Assignment >> Scan the records for the string "computer" and copy every line that holds it.

The data >>
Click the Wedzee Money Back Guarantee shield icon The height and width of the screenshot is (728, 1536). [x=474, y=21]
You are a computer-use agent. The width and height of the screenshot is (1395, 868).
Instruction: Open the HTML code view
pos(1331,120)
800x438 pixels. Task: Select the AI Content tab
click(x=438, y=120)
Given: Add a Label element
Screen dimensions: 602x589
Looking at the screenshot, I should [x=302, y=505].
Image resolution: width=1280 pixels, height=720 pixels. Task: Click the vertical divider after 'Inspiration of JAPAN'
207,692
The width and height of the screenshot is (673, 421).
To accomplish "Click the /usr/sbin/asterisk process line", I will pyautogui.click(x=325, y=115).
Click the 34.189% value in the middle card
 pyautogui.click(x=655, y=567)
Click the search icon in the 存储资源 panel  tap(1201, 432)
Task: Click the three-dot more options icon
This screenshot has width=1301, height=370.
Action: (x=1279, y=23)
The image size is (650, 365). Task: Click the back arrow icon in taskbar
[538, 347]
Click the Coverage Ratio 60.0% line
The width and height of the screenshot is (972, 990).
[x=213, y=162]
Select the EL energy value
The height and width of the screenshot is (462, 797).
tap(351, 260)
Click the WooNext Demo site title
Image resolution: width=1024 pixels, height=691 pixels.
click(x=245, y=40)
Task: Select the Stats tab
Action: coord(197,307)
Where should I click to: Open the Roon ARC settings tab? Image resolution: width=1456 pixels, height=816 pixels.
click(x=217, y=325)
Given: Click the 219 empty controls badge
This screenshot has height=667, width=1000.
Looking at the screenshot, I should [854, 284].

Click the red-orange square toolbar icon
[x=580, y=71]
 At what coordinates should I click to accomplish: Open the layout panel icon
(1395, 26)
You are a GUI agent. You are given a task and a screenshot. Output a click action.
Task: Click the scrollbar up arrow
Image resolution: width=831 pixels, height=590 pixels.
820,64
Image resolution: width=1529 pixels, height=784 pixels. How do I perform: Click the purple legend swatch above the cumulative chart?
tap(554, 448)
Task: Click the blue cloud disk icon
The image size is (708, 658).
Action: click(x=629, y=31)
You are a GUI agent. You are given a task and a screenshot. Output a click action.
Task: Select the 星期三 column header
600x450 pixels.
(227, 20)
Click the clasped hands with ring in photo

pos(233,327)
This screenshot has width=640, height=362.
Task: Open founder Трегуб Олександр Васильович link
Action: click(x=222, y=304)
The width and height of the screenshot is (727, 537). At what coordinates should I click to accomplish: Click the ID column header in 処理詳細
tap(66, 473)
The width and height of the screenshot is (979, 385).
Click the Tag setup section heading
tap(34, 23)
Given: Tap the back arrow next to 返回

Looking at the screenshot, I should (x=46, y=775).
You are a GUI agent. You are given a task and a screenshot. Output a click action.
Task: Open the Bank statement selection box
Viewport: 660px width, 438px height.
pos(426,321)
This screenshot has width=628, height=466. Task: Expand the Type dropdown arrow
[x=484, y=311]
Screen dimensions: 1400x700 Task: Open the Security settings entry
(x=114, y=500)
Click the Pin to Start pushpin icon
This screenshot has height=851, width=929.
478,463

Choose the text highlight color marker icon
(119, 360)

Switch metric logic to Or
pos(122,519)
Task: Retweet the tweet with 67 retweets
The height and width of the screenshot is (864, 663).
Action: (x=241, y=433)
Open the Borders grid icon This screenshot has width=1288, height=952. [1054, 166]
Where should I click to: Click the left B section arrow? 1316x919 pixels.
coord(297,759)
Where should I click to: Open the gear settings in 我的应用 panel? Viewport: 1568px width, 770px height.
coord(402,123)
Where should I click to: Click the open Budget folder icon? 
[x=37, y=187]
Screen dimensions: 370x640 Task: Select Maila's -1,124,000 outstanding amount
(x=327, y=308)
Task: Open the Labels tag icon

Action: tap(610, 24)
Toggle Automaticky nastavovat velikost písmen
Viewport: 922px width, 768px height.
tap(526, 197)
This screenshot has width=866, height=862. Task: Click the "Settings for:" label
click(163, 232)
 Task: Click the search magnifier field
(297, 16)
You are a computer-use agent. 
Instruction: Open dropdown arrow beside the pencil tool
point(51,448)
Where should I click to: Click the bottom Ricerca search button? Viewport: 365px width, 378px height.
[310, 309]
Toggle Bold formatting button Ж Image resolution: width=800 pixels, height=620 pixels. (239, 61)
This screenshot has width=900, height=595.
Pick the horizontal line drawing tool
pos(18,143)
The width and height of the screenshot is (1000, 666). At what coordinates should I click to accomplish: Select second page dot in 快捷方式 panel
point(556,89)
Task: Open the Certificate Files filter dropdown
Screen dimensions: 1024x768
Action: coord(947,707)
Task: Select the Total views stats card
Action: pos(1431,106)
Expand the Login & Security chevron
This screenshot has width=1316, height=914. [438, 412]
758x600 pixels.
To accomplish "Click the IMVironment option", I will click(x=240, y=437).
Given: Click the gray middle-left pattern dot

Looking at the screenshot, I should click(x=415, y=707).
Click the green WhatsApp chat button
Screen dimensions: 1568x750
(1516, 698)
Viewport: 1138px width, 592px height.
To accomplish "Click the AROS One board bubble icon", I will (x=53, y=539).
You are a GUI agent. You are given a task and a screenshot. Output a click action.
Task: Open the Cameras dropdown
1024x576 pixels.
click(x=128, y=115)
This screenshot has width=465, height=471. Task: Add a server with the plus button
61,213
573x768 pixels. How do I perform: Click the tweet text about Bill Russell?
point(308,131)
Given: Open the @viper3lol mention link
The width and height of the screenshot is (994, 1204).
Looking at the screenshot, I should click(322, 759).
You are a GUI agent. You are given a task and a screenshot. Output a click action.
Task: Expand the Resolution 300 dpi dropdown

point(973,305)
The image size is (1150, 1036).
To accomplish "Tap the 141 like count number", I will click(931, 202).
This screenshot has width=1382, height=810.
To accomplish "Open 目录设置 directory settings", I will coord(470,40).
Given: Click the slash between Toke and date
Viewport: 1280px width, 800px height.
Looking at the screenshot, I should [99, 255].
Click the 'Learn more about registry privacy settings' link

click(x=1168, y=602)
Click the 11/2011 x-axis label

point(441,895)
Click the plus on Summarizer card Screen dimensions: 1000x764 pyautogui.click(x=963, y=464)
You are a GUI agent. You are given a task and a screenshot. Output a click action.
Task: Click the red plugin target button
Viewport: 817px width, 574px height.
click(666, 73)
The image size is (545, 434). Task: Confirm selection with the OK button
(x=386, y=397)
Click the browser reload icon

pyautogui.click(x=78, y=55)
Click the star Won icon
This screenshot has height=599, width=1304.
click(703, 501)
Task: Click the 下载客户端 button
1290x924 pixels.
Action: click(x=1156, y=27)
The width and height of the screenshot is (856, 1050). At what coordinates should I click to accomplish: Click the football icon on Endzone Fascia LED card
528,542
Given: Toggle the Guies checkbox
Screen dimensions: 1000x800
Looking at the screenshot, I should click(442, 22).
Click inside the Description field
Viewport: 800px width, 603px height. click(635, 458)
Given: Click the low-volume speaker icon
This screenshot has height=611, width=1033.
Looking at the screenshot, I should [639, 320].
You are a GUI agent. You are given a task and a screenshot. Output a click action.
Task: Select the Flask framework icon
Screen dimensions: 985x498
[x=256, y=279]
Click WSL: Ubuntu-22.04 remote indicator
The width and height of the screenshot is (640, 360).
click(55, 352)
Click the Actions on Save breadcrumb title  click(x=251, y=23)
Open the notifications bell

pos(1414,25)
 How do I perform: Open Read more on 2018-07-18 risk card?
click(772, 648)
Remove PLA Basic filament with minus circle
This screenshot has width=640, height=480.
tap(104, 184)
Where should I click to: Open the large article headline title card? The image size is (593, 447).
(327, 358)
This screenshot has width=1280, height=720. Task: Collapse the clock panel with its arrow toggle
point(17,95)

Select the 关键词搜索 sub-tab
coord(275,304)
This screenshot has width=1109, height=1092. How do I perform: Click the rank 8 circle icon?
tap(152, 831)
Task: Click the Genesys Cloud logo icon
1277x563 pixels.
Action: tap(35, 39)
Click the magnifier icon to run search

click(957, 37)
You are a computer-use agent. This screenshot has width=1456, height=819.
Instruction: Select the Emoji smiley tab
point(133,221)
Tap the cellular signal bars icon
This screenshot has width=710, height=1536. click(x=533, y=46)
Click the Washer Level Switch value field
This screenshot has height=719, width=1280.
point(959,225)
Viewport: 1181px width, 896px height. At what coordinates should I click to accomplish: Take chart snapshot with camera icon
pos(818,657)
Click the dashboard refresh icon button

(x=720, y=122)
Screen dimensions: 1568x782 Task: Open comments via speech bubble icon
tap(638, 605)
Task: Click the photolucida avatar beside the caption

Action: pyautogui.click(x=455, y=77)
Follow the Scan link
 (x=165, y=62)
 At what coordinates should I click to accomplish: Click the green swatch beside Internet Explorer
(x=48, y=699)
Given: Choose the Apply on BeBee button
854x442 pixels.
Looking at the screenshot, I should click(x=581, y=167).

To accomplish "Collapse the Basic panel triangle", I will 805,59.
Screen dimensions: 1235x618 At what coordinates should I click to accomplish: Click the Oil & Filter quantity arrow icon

Response >>
You are a computer-use agent. The width and height of the screenshot is (1395, 868).
You are a computer-use agent. 
You are a computer-use agent. This screenshot has width=1456, height=819.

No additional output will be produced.